解説のスピードを落とせば理解できる

視覚的に何かを覚えたり、既に十分な勉強の知識があってちょっとした+αを学ぶときには、リズムよく速いスピードで覚えたり解説する方がいいと思います。しかし、物事を理解しようとする時や文章を理解しようとする時、また、解きかたを初めて習う時や勉強が苦手な人に解説をする時は、その人が理解できるスピードで学ぼうとすると格段に理解しやすくなります。

教え方が下手な人

教え方が下手な人は、解説のスピードが速い傾向にあります。聞いている生徒からすれば、

そんなに早く説明されてもわかんないよ

というのが本音です。では、なぜ解説のスピードが速いのでしょうか?理由は大きく2つあります。

教える側が、生徒の基本が入っている前提で教えている=「これくらいの説明で分かるでしょ」と思っている。

こういう人は教えるセンスがない人です。生徒の機微に気づかない人です。正直向かないと思います。レベルの高い生徒に教えるのはもしかしたら向いているかもしれません。でも、そういう人に限ってレベルの高いクラスを担当することはあまりありません。

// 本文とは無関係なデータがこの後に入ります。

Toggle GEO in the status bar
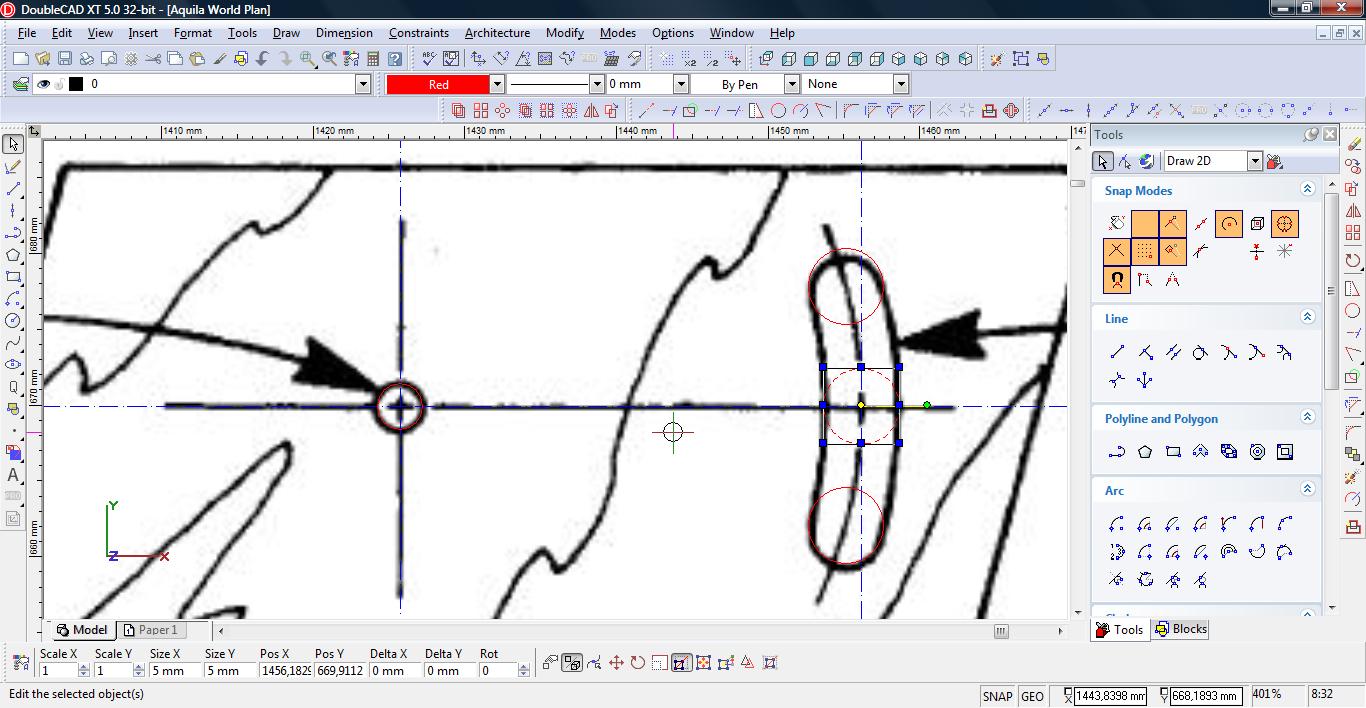Image resolution: width=1366 pixels, height=708 pixels. point(1032,696)
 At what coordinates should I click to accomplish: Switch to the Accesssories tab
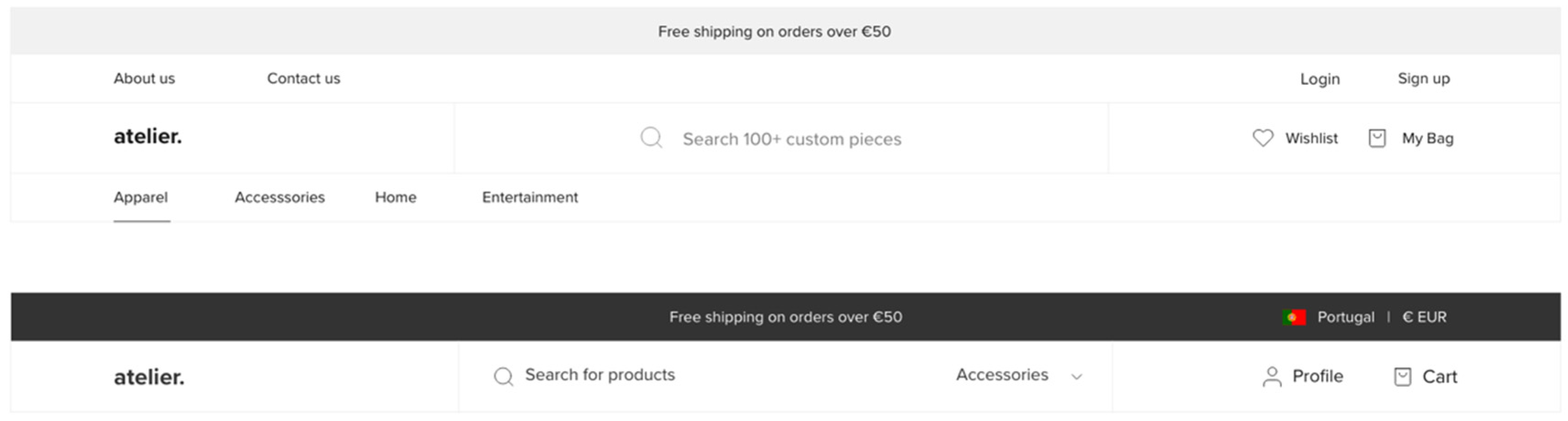pyautogui.click(x=280, y=198)
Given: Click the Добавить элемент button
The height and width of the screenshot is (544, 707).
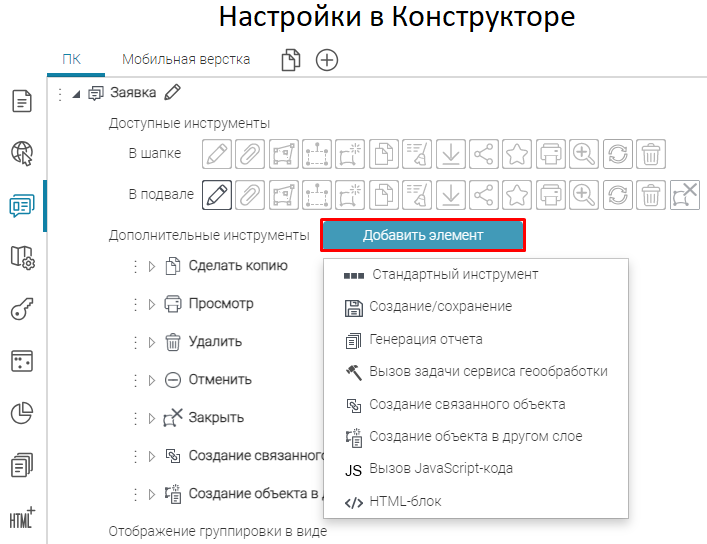Looking at the screenshot, I should click(422, 235).
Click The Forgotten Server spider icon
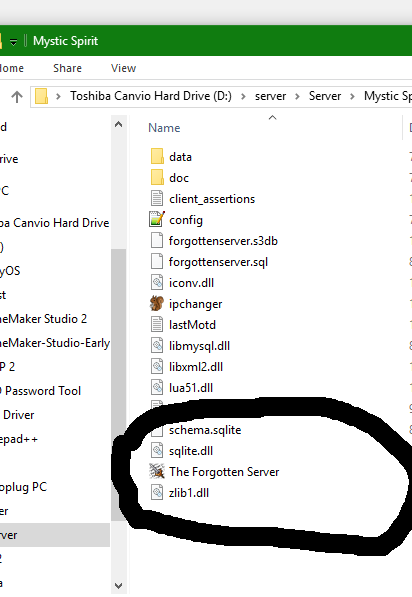This screenshot has width=412, height=597. pyautogui.click(x=156, y=471)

その理由は、生徒の機微に気づけない人に大切な生徒を任せたくないからです。

②生徒にこまかいところを質問されたら答える自信がなく、自分ができないことを悟られないように早くその場を終わらせようとしている。

このケース、個別指導の先生は結構あります。なぜなら、自分が本来教えられる科目以外を教えていることがあるからです。例えば英語が得意で数学が苦手な先生は英語のみ指導したいと思うはずですが、実際は英語だけしか指導できないと生徒の割り振りが難しく、担当する生徒の数が激減してしまいます。そのため、個別指導のほとんどの先生が2科目~3科目教えています。別に教えられるのなら問題ないのですが、教えられないのに教えているケースも結構あります。解説のスピードが速い先生は、苦手な科目を教えている可能性があります。

たてる→かける→ひく→おろす

個別指導塾から集団塾に転職した最初の頃のお話です。以前小学生に割り算を指導している時に、「たてる→かける→ひく→おろす」で教えて下さいと先輩社員から教わりました。それ自体はとても良い教え方だと思うのですが、私の説明が遅いと言われ、その先輩社員が私が担当している生徒に「たてる!かける!ひく!おろす!じゃあ最初は?次は?」と早口で説明していました。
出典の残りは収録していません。